* _Task set_:
1) Answer these questions using the book review:
(a) In what year and during what festival does the story open?
(b) Which of Mummyji's four children heads the business?
(c) Which imprint published the book?
2) Print everything in the book review from "Aftertaste is a" down to "vying for more.".

Monday, November 26, 2012

Book Review: Aftertaste by Namita Devidayal

On the jacket:

Diwali 1984. Mummyji, the matriarch of a prosperous mithai business family, lies comatose in a Bombay hospital. Manipulative, determined, and seemingly invincible, Mummyji has held together her family through bribes of money, endless food, and adoration.

Surrounding her are her four children: the weak and ineffectual Rajan Papa who is desperately in need of cash; Sunny, the dynamic head of the business with an ugly marriage and a demanding mistress; Suman, the spoilt beauty of the family who is determined to get her hands on Mummyji’s best jewels; and Saroj, Suman’s unlucky sister, who has always lived in her shadow. Each one of them wants Mummyji to die.

Aftertaste tells the story of one business family and its bitter dynamics: of resentful bahus, emasculated sons, controlling mothers-in-law, and rapacious siblings. For at the heart of family lies money, not love. Full of rare period details and insights into the world of Baniya families, Aftertaste is worldly, astute, and utterly riveting.


Aftertaste is a story about the Todarmal family, a quintessential baniya family settled in Punjab since a few generations, and hence adapted the culture in their living and lifestyle. Initially, reading about Todarmals and then their charcaters being referred to as Mummyji and Daddyji, typically used in Punjabi households, was a bit odd. This aspect take time sinking in.

I had read The Music Room and was so impressed that I picked up, Aftertaste. Frankly, I was disappointed. A saga of a business joint-family where the mother holds the reigns, the children are dissatisfied and constantly vying for more.

Daddyji is already dead when this story begins, and Mummyji  is fighting for her life, in a hospital bed. The four children have their own troubles and situations in their lives. Only Mummyji has complete control over the money, but all four children need/want it. With Mummyji fighting for life, all four of her children and their families are secretly wishing/hoping for her death.

There is absolutely nothing new in the plot, and after a masterpiece like The Music Room, this was a tad disappointing. It's just the plot that was disappointing, the style of writing was enjoyable.

My rating: ***/5

ISBN         : 9788184001877
Pub Date : 15 Sep 2011
Binding : Paperback
Price         : 199
Imprint : Random House India
Subject : General & Literary Fiction
Extent : 320

[This review is for Random House IndiaThe opinions are strictly my own and not been written under any obligation.]

Stored items from a collection
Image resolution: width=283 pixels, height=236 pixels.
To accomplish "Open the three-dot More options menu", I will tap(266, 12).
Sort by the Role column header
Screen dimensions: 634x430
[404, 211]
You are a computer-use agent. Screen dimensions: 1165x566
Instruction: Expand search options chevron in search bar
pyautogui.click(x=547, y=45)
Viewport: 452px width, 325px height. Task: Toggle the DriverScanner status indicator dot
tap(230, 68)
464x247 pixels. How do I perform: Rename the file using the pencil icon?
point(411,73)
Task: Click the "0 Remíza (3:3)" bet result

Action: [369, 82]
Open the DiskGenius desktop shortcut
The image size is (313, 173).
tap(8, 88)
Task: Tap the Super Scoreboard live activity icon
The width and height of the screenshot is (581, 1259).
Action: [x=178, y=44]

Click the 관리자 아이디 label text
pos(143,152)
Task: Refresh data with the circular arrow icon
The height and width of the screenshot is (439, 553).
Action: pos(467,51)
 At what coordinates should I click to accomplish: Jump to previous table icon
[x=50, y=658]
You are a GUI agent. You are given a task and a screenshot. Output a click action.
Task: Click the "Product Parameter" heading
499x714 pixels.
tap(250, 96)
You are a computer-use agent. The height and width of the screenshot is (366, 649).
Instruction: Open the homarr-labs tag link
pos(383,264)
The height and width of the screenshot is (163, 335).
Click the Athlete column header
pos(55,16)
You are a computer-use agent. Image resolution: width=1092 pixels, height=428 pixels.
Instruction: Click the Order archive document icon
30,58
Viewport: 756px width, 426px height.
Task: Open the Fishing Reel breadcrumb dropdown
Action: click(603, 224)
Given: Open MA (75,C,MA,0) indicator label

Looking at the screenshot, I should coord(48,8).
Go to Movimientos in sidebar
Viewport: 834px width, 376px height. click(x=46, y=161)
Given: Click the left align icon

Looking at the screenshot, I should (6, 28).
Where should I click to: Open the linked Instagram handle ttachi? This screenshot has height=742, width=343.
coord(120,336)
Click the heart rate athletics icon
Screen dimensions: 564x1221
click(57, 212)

* _Answers for the exercise_:
1)
(a) 1984, during Diwali
(b) Sunny
(c) Random House India

2)
Aftertaste is a story about the Todarmal family, a quintessential baniya family settled in Punjab since a few generations, and hence adapted the culture in their living and lifestyle. Initially, reading about Todarmals and then their charcaters being referred to as Mummyji and Daddyji, typically used in Punjabi households, was a bit odd. This aspect take time sinking in.

I had read The Music Room and was so impressed that I picked up, Aftertaste. Frankly, I was disappointed. A saga of a business joint-family where the mother holds the reigns, the children are dissatisfied and constantly vying for more.